Voulez-vous goûter la douceur du temps qui passe dans un monde de délicatesse où chaque détail compte et est souvent devenu rituel ?
 

Hatoko va vous y aider, elle qui après avoir repris la petite papeterie de « L’Ainée », sa grand-mère, écrit pour les autres avec tact et sensibilité.

 

Le jour de ses 6 ans, elle a reçu l’autorisation d’utiliser les « quatre trésors du lettré » : une pierre à encre, un bâton d’encre, des pinceaux et du papier.

 

Alors, à l’aide d’un pinceau fabriqué avec des mèches de sa chevelure de bébé, elle va adapter ses écrits à la personnalité de ceux qui la sollicitent.
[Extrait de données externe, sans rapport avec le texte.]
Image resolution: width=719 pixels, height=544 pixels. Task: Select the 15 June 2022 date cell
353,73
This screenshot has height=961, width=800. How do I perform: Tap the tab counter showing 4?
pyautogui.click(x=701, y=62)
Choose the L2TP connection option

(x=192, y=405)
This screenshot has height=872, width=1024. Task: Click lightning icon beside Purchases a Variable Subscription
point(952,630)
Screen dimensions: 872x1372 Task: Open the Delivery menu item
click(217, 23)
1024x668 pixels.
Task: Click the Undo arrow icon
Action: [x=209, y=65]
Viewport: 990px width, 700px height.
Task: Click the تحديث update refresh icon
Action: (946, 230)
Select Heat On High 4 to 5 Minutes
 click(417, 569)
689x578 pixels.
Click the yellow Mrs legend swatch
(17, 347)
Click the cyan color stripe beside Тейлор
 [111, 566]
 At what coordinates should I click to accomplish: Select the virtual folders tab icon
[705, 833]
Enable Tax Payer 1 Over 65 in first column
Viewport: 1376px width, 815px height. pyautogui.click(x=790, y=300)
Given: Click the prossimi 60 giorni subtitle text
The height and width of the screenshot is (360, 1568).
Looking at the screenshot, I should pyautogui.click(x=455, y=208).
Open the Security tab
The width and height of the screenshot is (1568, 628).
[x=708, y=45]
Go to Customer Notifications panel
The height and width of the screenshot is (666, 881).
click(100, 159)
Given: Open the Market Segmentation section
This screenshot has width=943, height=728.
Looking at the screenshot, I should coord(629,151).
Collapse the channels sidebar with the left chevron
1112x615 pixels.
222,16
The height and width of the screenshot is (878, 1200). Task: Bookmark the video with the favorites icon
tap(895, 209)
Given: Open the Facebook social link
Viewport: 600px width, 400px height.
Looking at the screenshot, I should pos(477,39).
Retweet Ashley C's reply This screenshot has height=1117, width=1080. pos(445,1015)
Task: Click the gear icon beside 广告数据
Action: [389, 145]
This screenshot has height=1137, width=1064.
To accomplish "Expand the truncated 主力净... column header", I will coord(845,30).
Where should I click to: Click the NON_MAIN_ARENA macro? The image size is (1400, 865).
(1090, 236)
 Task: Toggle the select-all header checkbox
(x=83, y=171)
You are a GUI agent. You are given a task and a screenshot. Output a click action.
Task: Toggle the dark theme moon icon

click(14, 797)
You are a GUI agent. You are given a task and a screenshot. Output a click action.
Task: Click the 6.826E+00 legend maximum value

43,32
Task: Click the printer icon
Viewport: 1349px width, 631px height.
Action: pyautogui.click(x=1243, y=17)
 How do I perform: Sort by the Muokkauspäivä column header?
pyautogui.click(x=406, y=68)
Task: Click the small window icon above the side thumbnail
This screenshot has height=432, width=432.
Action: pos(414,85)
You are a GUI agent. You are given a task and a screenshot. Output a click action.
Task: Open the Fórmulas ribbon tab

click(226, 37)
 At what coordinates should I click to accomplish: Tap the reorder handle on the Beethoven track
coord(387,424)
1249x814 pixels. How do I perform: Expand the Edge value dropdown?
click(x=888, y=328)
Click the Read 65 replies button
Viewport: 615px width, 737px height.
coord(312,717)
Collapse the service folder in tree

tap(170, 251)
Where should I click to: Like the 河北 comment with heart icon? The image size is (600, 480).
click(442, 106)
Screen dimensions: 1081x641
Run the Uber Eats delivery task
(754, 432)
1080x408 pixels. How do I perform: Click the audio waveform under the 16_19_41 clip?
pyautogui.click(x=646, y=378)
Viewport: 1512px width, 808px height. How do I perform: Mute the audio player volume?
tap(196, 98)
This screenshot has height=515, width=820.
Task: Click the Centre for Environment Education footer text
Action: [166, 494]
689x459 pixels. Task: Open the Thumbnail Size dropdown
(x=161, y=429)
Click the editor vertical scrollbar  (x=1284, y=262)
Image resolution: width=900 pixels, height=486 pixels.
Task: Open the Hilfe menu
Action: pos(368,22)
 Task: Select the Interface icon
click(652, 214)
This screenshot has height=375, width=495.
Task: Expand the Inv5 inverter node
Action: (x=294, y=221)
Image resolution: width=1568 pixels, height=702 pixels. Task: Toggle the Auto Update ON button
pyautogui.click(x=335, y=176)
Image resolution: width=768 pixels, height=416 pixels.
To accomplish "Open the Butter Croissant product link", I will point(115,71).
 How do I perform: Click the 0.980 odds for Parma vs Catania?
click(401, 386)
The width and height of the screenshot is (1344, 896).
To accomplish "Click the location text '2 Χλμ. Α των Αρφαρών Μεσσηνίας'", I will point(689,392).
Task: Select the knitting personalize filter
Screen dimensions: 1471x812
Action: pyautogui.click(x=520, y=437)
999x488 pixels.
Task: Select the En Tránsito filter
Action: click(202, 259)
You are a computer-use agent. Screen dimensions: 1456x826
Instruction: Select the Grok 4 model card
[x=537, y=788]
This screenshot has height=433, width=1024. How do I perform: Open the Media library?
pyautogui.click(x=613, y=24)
« L’écriture est le reflet de ce qu’on est… »

Ainsi elle écrit des lettres d’amour, de rupture, d’amitié, de remerciements, de condoléances et bien plus.

Bref, comme ses ancêtres, elle est écrivain public.

 

Les saisons s’égrènent doucement, comme la caresse des pétales de fleurs de cerisiers sur les joues des promeneurs.

« Plutôt que de rechercher ce qu’on a perdu, mieux vaut prendre soin de ce qui nous reste ».

 

Les caractères d’écriture japonaise semblent bien étranges, bien étrangers à notre culture européenne.

« L’écriture manuscrite, celle de la main d’un être vivant, possède un supplément d’âme qui ne se résume pas à la simple beauté formelle... »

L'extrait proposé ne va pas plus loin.